Laryngeal Electromyography

Laryngologists have reported the diagnostic inaccuracy of pure visual assessment of the larynx to diagnose neuromuscular dysfunction to be as high as one-third of cases. This is in comparison to laryngeal electromyography (LEMG), a technique to directly and objectively assess the integrity of laryngeal nerves and muscles. LEMG is a useful tool used as an adjunct to videostroboscopy, helping distinguish between neurologic causes of vocal fold immobility or hypomobility and mechanical causes, such as cricoarytenoid joint fixation. It is also a tool that can help prognosticate return of function in cases of paresis or paralysis and help predict whether patients will respond well to voice therapy alone or will require procedural intervention. The utility of LEMG has been a topic of much debate with sparse evidence-based support.

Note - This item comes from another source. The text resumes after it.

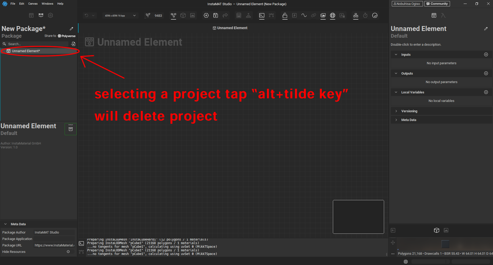The height and width of the screenshot is (265, 493).
Task: Open the console terminal icon in the toolbar
Action: click(x=262, y=15)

In 2016, a consensus statement on the utility of LEMG for diagnosis and treatment of vocal fold paralysis after recurrent laryngeal neuropathy was published. It concluded that LEMG should be used if prognostic information is sought in a patient with vocal fold paralysis for more than 4 weeks but less than 6 months. In such patients, if they have active voluntary motor unit potential recruitment and polyphasic motor units potentials, recovery is anticipated. Furthermore, use of LEMG in the clinical algorithm led to a change in clinical management by better understanding the diagnosis in 48% of cases reviewed by Munin et al. LEMG in practice may take on a variety of forms from an individual to a team-based approach. Often an electrodiagnostic physician and an otolaryngologist work together to complete this office-based procedure.